* **TASK REQUIREMENTS**: Once you have located the line containing "2048x1536 pixels." in the material below, return it exactly along with each line after it through the line containing "Open the Hardware".

-------- RECORD EXCERPTS --------

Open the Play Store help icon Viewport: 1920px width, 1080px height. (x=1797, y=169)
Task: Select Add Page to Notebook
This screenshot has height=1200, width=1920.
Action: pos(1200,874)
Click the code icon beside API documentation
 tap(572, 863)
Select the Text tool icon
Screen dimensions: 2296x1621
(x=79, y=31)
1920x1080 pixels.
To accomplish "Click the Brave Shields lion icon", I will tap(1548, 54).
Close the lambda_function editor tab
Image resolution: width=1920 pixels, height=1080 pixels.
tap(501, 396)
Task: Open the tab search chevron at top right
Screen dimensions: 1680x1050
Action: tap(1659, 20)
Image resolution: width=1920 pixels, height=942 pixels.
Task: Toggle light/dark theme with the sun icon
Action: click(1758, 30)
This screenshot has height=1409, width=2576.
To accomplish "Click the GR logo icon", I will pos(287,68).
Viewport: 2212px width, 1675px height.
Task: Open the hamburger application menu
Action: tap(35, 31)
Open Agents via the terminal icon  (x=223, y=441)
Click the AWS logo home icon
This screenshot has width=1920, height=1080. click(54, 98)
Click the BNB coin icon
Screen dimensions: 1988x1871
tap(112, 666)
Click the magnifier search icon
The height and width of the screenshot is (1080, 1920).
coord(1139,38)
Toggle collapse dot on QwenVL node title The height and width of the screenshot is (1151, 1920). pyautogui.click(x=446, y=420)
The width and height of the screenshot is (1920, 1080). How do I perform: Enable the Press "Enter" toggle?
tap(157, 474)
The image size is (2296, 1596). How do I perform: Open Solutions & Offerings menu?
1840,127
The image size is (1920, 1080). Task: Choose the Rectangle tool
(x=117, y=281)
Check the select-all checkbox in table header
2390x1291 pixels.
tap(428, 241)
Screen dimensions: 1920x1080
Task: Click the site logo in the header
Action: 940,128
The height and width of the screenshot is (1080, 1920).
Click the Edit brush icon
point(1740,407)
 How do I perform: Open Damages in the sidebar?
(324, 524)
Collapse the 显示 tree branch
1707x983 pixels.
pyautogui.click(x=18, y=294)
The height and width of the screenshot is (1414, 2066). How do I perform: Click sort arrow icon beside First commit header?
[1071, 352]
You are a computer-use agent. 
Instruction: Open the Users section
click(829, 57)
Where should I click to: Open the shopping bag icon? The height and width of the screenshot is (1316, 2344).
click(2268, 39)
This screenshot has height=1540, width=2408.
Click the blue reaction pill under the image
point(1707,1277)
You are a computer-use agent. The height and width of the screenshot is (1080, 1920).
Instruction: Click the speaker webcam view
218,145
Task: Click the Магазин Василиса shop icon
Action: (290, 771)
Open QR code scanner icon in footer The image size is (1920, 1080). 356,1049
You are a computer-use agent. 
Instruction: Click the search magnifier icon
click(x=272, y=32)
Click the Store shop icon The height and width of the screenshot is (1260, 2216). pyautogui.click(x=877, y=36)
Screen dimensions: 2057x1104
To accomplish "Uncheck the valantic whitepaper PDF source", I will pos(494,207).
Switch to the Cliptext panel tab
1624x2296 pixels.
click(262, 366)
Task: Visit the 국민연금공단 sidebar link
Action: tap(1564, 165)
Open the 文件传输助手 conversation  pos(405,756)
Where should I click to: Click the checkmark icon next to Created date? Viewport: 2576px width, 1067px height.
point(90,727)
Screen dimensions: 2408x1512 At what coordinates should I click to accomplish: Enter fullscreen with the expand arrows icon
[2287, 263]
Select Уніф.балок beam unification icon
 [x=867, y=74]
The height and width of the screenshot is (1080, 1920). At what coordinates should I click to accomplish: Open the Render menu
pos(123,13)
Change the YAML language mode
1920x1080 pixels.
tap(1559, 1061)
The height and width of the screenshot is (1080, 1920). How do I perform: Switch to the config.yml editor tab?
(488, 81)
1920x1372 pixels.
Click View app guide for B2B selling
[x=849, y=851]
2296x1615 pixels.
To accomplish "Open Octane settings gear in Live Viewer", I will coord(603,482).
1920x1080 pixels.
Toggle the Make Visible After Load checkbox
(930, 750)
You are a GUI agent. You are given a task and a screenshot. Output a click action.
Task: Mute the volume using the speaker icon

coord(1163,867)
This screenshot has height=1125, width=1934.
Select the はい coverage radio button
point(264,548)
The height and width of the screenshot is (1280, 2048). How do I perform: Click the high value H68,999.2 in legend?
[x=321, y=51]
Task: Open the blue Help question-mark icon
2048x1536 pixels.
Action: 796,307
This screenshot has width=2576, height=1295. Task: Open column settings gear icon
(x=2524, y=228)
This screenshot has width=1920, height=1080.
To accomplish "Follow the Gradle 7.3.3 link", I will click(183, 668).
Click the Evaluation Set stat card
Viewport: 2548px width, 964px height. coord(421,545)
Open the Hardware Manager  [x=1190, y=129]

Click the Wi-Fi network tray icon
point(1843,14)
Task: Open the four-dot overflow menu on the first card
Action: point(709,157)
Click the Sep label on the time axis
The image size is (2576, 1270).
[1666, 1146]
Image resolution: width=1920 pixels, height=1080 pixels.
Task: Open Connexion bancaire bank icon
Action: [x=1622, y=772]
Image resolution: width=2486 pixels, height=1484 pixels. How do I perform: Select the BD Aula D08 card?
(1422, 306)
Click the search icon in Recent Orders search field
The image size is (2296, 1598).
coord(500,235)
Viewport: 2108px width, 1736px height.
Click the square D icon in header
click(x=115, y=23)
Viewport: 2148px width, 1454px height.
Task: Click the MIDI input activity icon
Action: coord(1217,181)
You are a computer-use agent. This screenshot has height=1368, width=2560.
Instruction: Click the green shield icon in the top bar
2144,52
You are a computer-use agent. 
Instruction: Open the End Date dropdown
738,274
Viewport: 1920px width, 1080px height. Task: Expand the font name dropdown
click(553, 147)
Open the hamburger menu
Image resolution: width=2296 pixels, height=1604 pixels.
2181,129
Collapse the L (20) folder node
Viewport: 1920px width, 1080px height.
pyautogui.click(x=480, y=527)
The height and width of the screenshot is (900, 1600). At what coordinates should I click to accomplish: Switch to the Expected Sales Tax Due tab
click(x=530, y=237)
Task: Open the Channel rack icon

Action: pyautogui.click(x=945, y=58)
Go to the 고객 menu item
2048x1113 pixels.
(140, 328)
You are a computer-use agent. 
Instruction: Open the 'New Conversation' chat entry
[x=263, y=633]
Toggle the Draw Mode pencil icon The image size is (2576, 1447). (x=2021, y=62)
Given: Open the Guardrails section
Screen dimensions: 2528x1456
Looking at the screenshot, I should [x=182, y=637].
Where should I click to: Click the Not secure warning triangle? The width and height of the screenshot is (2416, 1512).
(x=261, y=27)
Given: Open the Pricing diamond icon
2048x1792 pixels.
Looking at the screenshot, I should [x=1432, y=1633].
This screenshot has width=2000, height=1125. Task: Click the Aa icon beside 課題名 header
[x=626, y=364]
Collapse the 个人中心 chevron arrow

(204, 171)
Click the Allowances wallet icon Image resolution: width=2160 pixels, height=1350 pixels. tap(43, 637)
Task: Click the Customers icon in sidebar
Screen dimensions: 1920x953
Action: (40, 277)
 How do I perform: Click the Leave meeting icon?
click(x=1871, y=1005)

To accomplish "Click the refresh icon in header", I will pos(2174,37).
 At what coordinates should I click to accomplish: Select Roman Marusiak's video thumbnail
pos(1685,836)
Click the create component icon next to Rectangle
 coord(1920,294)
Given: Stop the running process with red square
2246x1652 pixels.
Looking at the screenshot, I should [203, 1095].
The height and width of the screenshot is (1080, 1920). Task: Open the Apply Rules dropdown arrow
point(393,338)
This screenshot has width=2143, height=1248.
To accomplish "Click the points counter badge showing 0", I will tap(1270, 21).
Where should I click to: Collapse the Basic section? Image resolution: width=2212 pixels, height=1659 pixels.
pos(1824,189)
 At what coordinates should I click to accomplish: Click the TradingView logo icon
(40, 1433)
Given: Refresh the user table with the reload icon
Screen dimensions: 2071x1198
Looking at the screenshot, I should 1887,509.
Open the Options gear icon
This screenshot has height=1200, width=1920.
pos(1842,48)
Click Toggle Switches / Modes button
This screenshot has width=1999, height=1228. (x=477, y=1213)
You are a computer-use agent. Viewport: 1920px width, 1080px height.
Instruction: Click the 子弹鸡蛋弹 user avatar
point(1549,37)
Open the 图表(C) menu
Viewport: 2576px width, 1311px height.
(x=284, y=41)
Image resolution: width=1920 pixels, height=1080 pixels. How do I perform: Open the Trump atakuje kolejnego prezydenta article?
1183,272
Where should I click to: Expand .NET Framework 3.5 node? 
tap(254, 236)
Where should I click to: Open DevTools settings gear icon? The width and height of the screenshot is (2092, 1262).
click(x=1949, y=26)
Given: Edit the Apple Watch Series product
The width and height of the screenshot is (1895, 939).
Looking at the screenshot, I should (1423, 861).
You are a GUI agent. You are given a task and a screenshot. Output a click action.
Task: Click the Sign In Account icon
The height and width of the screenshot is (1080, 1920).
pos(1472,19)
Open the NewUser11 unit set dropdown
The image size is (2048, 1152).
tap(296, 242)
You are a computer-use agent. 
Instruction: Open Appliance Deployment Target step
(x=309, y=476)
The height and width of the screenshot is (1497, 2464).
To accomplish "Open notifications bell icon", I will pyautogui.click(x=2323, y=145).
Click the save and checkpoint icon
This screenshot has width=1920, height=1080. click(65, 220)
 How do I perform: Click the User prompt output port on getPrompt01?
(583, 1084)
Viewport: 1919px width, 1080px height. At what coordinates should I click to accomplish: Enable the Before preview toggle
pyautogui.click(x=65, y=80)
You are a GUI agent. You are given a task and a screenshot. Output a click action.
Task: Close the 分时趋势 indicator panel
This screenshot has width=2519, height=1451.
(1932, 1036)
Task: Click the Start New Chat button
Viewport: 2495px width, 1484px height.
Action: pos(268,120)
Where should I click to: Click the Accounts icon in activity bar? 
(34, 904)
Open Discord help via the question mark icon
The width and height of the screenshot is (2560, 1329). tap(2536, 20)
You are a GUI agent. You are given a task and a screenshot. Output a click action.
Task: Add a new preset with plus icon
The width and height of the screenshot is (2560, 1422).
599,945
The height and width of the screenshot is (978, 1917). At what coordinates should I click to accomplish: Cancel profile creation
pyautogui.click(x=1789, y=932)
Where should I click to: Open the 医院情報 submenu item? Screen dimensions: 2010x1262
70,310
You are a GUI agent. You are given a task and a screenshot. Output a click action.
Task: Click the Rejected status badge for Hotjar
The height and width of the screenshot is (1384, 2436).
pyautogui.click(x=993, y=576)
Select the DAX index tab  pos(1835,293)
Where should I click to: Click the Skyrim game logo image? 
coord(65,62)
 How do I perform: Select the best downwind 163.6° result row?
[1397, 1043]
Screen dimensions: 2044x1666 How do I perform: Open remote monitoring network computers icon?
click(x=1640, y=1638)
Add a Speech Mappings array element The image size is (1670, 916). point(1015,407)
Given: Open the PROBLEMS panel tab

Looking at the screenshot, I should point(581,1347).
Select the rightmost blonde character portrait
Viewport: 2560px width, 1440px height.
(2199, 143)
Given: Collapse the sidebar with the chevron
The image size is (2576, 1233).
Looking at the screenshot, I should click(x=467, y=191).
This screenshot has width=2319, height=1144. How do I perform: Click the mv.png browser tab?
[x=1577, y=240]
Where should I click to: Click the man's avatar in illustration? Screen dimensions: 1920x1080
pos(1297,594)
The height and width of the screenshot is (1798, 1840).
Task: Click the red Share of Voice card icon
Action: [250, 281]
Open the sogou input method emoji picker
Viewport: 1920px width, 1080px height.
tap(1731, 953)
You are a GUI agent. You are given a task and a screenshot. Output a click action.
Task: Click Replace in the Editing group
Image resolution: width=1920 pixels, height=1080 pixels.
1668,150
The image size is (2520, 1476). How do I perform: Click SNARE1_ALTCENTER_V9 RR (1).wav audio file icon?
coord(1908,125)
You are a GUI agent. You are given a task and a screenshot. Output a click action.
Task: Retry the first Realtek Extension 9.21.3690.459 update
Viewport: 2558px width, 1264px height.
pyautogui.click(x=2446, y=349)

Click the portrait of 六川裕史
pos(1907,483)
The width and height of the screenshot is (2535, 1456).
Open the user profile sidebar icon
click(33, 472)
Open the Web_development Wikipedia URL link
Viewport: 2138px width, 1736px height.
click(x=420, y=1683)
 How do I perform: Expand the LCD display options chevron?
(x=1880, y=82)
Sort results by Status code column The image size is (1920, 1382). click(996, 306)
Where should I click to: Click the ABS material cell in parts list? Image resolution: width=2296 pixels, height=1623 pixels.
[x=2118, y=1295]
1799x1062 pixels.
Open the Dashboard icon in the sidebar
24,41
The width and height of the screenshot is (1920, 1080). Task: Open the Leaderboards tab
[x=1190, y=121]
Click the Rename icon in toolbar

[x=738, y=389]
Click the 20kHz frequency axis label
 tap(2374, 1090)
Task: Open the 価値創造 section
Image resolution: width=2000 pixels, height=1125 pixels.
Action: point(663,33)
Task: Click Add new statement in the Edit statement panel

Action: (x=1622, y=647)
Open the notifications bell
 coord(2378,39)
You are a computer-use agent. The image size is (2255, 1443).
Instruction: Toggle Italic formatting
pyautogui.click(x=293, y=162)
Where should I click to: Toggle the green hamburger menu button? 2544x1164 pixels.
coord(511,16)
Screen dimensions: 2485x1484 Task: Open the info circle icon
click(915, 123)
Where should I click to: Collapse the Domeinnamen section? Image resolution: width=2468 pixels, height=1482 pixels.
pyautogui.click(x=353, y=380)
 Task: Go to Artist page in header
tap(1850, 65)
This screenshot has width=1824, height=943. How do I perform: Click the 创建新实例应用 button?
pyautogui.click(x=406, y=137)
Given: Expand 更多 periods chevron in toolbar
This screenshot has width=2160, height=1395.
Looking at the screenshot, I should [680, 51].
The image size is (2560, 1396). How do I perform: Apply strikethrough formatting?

--------

* **WRITTEN RESPONSE**:
2048x1536 pixels.
Action: 796,307
This screenshot has width=2576, height=1295. Task: Open column settings gear icon
(x=2524, y=228)
This screenshot has width=1920, height=1080.
To accomplish "Follow the Gradle 7.3.3 link", I will click(183, 668).
Click the Evaluation Set stat card
Viewport: 2548px width, 964px height. coord(421,545)
Open the Hardware Manager  [x=1190, y=129]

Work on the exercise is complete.